DOCUMENT EXCERPT:
------------------------------

The growth came despite high raw materials costs, the shrinking European economy, and the strong Swiss franc, which raised the costs of the company's production facilities in Switzerland. Earnings before interest, taxes, depreciation and amortisation (ebitda) on continuing operations were up 6 per cent to €293m.
Net profit fell 43 per cent to €85m, which the company ascribed to €33m in one-time impairments on the value of two production facilities.
Feike Sijbesma, chief executive, said the company expected profits to improve in 2012, especially in the second half, as economic growth in Europe recovers. He said DSM would continue to pursue a growth-oriented strategy, including acquisitions like its takeover of baby food company Martek at the end of 2010.
"In terms of acquisitions, we are looking to nutrition and also to performance materials. Nutrition is a strong performer in DSM, resilient to the economic climate and not volatile to downturns," Mr Sijbesma told the Financial Times. He noted the company has €2bn in cash on hand to finance such acquisitions.
DSM has strong expectations for growth in its emerging markets operations, and in biological and renewable chemical production. In January it announced a joint initiative with US biofuels company Poet to produce ethanol out of cellulosic waste material from corn.
Mr Sijbesma said the company was on track to meet its 2013 targets of €1.4 to €1.6bn ebitda and a 15 per cent return on capital employed. Both of those figures are slightly above the 2011 full-year results of €1.3bn and 14 per cent.

------------------------------

(Saved data entries)
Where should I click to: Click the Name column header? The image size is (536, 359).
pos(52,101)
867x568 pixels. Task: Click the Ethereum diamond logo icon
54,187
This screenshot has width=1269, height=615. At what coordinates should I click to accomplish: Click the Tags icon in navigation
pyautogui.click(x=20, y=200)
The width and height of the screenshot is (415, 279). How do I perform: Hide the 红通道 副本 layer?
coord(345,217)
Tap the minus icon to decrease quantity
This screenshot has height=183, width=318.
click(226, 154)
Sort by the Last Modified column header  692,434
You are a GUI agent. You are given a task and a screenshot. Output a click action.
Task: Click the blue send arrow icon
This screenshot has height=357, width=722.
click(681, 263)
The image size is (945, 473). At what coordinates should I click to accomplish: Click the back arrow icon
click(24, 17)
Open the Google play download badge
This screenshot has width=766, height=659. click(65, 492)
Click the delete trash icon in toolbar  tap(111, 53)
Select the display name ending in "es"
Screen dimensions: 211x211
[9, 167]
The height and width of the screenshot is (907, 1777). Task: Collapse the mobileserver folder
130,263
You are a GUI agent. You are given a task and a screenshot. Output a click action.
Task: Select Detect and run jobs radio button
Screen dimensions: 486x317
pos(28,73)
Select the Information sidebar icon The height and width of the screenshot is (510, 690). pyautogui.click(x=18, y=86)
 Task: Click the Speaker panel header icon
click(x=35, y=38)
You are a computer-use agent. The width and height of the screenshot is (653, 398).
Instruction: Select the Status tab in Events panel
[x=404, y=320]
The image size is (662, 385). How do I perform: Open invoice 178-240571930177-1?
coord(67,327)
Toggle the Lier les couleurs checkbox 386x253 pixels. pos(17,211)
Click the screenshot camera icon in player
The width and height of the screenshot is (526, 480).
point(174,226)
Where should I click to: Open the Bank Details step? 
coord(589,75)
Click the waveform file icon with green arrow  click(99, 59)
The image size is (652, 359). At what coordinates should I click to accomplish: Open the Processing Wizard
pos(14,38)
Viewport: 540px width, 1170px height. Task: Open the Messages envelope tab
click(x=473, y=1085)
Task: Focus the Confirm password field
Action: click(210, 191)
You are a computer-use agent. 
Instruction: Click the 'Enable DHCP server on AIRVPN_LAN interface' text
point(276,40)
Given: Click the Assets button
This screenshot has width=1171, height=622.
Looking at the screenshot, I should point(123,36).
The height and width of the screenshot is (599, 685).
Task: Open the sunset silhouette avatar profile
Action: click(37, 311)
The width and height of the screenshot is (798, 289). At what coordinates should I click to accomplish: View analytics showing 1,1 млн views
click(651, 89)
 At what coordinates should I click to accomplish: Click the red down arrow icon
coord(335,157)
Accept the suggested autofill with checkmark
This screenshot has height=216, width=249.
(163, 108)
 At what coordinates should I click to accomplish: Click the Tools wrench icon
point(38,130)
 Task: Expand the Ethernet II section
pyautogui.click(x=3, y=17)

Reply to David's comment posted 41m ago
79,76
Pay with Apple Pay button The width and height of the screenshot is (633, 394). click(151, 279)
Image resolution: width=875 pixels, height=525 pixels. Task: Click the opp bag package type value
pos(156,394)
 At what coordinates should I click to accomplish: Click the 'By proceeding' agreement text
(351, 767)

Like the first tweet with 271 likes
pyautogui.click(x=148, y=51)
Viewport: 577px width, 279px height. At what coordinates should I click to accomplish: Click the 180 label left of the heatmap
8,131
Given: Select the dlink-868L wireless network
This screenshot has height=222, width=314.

------------------------------

PROBLEMS TO SOLVE:
1 > According to the DSM earnings excerpt, how much cash does the company have on hand to finance acquisitions?
2 > Please write out the DSM earnings excerpt from "Feike Sijbesma, chief" up to and including "end of 2010.".

RESULTS OF THE EXERCISE:
1 > €2bn

2 >
Feike Sijbesma, chief executive, said the company expected profits to improve in 2012, especially in the second half, as economic growth in Europe recovers. He said DSM would continue to pursue a growth-oriented strategy, including acquisitions like its takeover of baby food company Martek at the end of 2010.